== Exercise prompt ==
The answer is a stretch of the material below, returned exactly: the line containing "This screenshot has width=1213, height=980.", the line containing "Click the Indoor – Outdoor checkmark item", and all lines between.

== The records ==

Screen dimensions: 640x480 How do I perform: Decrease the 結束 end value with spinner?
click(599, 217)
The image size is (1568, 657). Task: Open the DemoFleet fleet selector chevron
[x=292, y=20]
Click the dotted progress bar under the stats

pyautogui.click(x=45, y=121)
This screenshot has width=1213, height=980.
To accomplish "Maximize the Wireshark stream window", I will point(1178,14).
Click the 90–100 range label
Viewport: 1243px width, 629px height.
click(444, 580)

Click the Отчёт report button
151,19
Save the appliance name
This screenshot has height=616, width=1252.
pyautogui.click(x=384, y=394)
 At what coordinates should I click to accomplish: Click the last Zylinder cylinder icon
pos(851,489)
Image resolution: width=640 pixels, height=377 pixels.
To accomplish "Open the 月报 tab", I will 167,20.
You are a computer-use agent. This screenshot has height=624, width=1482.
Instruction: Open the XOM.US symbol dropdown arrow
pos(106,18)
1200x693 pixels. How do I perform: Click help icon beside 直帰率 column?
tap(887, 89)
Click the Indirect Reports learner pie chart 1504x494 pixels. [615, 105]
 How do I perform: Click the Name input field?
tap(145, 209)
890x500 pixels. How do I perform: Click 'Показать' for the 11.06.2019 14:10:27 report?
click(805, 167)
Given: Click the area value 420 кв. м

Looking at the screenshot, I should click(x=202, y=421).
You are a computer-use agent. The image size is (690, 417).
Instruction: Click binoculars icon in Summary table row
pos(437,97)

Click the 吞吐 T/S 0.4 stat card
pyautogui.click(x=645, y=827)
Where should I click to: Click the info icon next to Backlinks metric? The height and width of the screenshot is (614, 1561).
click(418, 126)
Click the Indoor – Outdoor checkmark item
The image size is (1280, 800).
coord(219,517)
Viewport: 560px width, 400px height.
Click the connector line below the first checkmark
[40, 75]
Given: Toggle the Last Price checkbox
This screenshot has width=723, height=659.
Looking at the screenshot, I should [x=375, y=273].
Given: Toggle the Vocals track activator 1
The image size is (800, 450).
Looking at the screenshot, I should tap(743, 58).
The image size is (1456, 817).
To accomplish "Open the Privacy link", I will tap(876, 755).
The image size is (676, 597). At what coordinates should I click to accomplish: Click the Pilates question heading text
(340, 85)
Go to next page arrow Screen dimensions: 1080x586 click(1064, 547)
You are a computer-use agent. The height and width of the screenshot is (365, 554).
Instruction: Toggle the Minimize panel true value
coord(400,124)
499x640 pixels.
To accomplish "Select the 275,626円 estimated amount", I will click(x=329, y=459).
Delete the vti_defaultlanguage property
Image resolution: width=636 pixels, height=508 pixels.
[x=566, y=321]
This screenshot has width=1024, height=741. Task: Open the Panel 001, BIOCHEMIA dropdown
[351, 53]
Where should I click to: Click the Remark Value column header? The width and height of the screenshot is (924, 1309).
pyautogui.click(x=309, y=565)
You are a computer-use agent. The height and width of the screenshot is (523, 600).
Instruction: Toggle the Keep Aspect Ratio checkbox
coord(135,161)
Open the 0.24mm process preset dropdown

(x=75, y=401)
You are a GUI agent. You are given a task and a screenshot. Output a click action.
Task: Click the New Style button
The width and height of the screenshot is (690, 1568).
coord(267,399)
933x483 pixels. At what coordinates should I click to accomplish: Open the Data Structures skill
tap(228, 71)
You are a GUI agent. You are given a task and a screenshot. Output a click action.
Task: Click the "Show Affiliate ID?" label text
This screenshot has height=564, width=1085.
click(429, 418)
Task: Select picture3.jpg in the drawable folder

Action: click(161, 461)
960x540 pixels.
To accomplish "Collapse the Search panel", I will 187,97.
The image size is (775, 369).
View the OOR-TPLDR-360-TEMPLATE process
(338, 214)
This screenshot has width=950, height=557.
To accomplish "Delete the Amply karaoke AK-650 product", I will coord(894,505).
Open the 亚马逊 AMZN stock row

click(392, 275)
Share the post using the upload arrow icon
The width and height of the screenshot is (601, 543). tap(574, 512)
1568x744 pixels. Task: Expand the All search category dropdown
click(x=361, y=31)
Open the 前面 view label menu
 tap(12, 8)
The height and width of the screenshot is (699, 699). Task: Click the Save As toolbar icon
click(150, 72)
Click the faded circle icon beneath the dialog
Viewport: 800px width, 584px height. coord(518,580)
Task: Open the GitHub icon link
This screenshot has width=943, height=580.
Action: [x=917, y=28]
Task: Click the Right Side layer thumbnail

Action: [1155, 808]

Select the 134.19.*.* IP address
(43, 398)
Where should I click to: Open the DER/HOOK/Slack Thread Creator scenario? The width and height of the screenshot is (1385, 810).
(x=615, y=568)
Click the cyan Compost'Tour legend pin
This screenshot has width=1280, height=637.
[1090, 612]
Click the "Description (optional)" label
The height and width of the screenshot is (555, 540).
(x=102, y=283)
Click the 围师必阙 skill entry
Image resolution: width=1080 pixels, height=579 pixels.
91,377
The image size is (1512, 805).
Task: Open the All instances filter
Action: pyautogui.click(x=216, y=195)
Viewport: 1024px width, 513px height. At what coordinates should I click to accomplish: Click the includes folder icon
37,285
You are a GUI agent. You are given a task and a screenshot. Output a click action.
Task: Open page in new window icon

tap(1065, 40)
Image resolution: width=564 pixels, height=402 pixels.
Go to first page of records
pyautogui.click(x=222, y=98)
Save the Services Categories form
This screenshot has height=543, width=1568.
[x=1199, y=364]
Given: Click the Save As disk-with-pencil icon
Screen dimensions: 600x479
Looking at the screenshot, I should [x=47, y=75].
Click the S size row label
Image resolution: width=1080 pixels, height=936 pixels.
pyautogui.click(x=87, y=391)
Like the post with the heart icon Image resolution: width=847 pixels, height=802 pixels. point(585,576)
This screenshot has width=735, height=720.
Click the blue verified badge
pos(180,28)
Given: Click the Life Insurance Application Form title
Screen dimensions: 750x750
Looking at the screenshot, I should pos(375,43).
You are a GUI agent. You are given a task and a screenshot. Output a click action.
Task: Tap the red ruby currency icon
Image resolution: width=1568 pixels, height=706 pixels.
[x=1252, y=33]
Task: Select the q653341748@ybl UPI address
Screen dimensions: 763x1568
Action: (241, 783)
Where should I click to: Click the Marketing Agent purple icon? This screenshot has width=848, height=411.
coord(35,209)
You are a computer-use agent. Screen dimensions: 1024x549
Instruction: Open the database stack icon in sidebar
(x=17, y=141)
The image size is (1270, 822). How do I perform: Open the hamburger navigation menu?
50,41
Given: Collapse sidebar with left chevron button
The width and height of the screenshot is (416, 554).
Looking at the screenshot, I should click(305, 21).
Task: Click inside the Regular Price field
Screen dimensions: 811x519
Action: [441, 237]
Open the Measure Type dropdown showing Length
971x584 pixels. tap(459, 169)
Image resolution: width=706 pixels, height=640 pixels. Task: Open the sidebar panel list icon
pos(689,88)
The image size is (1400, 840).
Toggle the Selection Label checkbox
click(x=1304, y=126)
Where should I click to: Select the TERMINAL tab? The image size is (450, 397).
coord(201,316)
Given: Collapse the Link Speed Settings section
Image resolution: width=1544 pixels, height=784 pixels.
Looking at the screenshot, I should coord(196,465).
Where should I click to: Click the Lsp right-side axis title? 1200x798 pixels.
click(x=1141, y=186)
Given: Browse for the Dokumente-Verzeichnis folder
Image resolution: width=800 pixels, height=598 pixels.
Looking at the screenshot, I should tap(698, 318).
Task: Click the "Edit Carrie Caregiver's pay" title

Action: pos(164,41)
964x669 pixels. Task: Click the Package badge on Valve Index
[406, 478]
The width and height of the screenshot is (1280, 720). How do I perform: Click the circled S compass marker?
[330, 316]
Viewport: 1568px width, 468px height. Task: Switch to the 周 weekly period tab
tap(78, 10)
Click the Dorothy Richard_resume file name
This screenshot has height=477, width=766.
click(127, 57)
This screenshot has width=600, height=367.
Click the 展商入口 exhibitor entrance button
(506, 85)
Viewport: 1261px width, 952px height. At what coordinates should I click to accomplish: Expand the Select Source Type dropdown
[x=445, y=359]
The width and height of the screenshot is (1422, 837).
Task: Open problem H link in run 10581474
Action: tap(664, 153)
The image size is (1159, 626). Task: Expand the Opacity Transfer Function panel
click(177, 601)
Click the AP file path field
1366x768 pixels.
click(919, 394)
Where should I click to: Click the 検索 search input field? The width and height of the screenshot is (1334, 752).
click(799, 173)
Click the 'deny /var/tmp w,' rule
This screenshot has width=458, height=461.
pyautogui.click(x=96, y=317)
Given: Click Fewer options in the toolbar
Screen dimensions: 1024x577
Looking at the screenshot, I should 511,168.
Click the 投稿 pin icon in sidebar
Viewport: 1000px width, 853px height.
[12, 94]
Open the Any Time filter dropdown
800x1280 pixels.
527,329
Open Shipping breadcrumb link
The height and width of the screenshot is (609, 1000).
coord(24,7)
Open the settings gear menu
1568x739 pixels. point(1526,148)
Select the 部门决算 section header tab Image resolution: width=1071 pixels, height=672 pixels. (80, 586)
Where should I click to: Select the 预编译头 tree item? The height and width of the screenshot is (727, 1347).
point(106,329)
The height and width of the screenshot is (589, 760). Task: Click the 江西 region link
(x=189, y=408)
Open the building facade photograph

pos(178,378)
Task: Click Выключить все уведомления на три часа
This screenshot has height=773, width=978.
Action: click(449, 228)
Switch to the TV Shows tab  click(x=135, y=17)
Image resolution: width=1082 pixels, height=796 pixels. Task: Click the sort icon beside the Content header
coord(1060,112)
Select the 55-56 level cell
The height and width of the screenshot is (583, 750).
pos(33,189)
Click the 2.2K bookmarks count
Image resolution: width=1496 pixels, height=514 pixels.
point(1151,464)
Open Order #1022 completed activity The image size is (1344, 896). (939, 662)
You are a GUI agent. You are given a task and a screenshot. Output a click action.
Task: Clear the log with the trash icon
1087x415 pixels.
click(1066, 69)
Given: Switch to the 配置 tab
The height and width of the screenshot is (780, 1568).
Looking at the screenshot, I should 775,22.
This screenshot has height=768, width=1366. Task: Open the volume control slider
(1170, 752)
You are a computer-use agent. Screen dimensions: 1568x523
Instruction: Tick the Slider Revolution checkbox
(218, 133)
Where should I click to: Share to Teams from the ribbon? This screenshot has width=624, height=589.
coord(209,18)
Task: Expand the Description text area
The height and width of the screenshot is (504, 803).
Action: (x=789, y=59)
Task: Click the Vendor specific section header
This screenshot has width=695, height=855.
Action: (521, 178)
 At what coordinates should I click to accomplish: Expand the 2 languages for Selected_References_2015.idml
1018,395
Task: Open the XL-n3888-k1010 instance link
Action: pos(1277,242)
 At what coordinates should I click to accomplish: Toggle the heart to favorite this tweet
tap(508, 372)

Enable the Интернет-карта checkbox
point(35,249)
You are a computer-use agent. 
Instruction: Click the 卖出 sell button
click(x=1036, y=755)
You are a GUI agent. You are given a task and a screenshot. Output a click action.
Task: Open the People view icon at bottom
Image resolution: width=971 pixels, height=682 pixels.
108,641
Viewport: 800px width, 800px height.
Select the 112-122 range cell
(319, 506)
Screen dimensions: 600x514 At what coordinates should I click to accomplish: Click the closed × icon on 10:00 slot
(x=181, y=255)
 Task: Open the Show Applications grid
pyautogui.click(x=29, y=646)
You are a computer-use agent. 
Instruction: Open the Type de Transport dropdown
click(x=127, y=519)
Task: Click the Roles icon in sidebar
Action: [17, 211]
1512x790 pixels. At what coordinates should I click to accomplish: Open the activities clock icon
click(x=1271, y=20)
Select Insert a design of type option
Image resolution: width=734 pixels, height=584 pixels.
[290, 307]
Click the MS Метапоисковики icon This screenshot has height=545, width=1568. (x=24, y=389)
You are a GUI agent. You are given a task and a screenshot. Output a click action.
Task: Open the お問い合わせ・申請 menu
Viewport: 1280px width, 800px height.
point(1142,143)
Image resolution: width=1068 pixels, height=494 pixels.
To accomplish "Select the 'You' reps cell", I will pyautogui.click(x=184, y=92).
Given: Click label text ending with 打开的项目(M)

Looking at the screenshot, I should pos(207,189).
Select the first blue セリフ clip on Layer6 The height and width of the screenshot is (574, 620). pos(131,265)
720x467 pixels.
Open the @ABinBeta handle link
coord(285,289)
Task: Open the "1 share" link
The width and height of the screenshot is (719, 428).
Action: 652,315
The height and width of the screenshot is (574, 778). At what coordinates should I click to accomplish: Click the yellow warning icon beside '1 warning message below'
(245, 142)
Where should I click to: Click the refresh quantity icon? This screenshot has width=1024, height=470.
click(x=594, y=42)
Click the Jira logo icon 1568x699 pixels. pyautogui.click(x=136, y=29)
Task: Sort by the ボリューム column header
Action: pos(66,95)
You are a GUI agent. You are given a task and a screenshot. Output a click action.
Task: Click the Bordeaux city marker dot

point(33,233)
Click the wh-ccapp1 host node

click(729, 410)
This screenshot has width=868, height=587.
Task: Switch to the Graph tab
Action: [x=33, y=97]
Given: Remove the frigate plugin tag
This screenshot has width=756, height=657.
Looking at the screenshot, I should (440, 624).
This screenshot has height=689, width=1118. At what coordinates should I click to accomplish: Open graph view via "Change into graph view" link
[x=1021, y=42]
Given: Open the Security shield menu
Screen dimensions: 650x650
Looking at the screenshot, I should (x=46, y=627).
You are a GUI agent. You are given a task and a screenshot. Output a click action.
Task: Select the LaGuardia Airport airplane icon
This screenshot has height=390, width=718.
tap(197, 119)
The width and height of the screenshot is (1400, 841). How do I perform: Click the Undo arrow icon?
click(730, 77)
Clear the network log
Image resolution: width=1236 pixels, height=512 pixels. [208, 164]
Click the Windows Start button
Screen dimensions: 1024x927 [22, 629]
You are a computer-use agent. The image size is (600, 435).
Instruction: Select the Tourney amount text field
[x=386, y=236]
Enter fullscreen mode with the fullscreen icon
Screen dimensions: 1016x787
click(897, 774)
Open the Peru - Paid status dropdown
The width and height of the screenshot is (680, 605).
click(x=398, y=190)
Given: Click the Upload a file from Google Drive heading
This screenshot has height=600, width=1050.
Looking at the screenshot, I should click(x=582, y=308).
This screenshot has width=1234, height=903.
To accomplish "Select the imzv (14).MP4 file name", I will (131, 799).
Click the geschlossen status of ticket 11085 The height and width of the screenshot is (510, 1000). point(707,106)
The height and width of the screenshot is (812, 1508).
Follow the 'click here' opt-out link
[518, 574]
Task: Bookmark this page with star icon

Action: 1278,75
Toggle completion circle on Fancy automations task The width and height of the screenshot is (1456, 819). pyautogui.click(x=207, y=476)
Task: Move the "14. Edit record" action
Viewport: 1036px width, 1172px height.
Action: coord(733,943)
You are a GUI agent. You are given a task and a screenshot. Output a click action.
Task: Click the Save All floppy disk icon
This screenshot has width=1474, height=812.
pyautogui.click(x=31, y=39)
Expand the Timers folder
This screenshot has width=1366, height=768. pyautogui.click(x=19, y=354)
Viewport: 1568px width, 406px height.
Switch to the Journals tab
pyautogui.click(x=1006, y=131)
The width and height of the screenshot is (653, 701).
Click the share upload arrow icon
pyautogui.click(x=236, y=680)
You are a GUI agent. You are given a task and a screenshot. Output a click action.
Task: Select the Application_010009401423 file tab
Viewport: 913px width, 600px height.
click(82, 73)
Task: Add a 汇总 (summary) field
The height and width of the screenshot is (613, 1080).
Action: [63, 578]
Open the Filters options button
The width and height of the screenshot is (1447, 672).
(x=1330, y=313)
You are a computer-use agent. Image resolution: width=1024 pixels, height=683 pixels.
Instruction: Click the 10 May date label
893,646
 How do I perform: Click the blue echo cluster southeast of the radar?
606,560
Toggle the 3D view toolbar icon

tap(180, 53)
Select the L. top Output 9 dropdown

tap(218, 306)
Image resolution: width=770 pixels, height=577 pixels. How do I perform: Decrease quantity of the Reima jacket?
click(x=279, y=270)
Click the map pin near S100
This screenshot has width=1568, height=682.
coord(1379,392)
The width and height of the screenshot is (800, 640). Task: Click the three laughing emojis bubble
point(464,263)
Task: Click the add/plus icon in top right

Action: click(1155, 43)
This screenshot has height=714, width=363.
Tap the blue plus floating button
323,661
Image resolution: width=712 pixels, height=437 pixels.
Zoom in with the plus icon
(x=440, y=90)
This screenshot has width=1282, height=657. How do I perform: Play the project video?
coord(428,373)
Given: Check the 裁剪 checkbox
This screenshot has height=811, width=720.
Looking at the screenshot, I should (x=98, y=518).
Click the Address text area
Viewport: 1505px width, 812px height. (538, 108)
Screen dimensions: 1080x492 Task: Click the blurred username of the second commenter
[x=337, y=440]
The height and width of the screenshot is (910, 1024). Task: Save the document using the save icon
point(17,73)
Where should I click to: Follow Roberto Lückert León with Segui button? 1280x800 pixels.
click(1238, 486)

== Written response ==
This screenshot has width=1213, height=980.
To accomplish "Maximize the Wireshark stream window", I will point(1178,14).
Click the 90–100 range label
Viewport: 1243px width, 629px height.
click(444, 580)

Click the Отчёт report button
151,19
Save the appliance name
This screenshot has height=616, width=1252.
pyautogui.click(x=384, y=394)
 At what coordinates should I click to accomplish: Click the last Zylinder cylinder icon
pos(851,489)
Image resolution: width=640 pixels, height=377 pixels.
To accomplish "Open the 月报 tab", I will 167,20.
You are a computer-use agent. This screenshot has height=624, width=1482.
Instruction: Open the XOM.US symbol dropdown arrow
pos(106,18)
1200x693 pixels. How do I perform: Click help icon beside 直帰率 column?
tap(887, 89)
Click the Indirect Reports learner pie chart 1504x494 pixels. [615, 105]
 How do I perform: Click the Name input field?
tap(145, 209)
890x500 pixels. How do I perform: Click 'Показать' for the 11.06.2019 14:10:27 report?
click(805, 167)
Given: Click the area value 420 кв. м

Looking at the screenshot, I should click(x=202, y=421).
You are a computer-use agent. The image size is (690, 417).
Instruction: Click binoculars icon in Summary table row
pos(437,97)

Click the 吞吐 T/S 0.4 stat card
pyautogui.click(x=645, y=827)
Where should I click to: Click the info icon next to Backlinks metric? The height and width of the screenshot is (614, 1561).
click(418, 126)
Click the Indoor – Outdoor checkmark item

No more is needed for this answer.